*WHAT IS BEING ASKED:* Update the notebook excerpt below by writing it out again, starting with "root = 'Data/Articles'" and going on through "file_path = os.path.join(root, country)", with every "country" changed to "region".

*SELECTED EXTRACT:*
____________________
The Article Headings dataset consists of 5 csv files, with 30 dates corresponding to the twitter dataset dates. Each date
has 5 articles attached to it in separate columns. For this reason each row in the dataframe has a loop run to get the
sentiment score for each article heading. The mean score is collected at this stage as well.

In [13]:
import os

root = 'Data/Articles'
if not os.access(root, os.R_OK):
    print("Check dataroot!!")

mean_score = defaultdict(lambda: [])
for country in tqdm(os.listdir(root)):
    file_path = os.path.join(root, country)
    articles = pd.read_csv(file_path)
    new_dataframe = pd.DataFrame(columns=['Date', 'Article', 'Score'])

    i = 0
    while i < articles.shape[0]:
        _articles = []
        for j in range(1, 6):
            _articles.append(SIA().polarity_scores(articles['Article ' + str(j)][i])['compound'])
            new_dataframe = new_dataframe.append(
                            {
                                'Date': articles['Date'][i],
                                'Article': articles['Article ' + str(j)][i],
                                'Score': _articles[-1]
                            },
                            ignore_index=True)
        mean_score[country[:-4]].append(np.average(_articles))
        i += 1

    new_dataframe.to_json('Data/Analyzed Articles/Article Score ' + str(country[:-4]) + '.json')

  0%|          | 0/6 [00:00<?, ?it/s]

Check for NaN items then save the mean score in json.

In [None]:
for c in mean_score:
    _curr_c = mean_score[c]
    curr_c = []
    for mean in _curr_c:
        if np.isnan(mean):
            curr_c.append(0)
        else:
            curr_c.append(mean)
    mean_score[c] = curr_c

to_save = {}
for i, country in enumerate(mean_score):
    to_save[os.listdir(root)[i][:-4]] = {'country': country, 'day': mean_score[country]}
json.dump(to_save, open('Data/ArticleMeanSentiment.json', 'w+'))
____________________
*GIVEN DATA:*
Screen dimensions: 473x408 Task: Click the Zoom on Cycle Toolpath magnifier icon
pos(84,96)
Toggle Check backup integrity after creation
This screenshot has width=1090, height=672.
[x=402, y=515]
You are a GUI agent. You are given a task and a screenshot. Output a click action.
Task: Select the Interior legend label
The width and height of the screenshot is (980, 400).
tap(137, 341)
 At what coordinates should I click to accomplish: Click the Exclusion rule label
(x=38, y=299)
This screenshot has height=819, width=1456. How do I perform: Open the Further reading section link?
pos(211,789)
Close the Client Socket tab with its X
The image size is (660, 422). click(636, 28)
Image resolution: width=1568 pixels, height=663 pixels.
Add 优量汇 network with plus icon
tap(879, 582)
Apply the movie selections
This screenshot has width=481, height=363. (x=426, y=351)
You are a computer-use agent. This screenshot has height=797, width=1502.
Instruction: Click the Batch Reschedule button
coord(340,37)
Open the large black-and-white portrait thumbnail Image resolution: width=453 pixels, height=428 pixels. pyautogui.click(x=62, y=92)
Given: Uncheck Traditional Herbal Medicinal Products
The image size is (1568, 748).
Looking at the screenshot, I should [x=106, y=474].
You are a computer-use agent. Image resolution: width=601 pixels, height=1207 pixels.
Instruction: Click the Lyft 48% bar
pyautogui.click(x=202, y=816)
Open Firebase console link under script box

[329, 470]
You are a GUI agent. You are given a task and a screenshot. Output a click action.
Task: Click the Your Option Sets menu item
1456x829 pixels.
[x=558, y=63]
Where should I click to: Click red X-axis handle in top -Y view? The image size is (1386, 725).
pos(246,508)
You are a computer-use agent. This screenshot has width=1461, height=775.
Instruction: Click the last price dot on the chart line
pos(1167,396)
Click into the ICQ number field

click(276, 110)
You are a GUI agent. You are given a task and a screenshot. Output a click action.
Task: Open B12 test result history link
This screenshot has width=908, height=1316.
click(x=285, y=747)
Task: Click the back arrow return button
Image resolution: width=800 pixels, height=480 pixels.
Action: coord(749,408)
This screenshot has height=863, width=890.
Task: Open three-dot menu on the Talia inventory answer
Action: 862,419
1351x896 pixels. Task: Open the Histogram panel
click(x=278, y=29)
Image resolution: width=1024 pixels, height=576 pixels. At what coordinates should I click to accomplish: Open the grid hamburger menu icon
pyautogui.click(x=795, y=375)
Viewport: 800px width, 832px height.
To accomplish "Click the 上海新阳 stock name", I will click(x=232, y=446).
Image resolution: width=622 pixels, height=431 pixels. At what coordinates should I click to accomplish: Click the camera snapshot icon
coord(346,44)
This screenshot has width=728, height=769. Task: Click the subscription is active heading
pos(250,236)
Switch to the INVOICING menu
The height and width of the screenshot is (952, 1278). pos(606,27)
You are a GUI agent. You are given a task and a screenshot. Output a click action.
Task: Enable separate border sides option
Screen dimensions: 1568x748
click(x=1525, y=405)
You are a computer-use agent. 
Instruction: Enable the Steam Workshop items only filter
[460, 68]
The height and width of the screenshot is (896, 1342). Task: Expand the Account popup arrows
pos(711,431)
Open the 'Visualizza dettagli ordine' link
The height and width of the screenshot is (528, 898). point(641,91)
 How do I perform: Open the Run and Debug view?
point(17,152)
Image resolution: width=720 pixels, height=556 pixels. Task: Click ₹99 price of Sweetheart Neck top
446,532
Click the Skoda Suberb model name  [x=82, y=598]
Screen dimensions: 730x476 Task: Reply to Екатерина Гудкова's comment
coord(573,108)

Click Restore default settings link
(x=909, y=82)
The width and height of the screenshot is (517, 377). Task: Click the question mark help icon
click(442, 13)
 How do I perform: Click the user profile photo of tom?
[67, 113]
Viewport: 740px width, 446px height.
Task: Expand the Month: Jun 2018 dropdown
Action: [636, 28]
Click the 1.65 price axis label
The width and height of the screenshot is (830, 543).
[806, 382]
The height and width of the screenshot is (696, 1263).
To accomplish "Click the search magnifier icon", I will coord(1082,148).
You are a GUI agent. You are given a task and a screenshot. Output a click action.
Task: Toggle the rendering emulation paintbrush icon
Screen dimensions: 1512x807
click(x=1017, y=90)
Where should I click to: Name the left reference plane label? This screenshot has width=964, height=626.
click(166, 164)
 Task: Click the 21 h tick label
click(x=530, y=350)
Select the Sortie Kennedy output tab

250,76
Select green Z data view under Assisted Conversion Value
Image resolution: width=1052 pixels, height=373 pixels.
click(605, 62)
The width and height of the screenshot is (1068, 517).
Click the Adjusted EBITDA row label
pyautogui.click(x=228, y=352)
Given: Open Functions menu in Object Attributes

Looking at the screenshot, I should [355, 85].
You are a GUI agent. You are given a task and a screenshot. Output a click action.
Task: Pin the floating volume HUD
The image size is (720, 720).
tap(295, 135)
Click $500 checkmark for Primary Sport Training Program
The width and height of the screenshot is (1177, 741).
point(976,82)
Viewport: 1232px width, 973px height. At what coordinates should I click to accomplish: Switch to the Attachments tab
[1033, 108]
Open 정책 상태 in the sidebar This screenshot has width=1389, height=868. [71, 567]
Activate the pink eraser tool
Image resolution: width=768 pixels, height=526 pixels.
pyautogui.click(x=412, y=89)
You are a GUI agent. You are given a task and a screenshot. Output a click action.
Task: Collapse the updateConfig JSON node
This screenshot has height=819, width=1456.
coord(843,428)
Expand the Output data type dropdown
____________________
*SOLVED EXERCISE:*
root = 'Data/Articles'
if not os.access(root, os.R_OK):
    print("Check dataroot!!")

mean_score = defaultdict(lambda: [])
for region in tqdm(os.listdir(root)):
    file_path = os.path.join(root, region)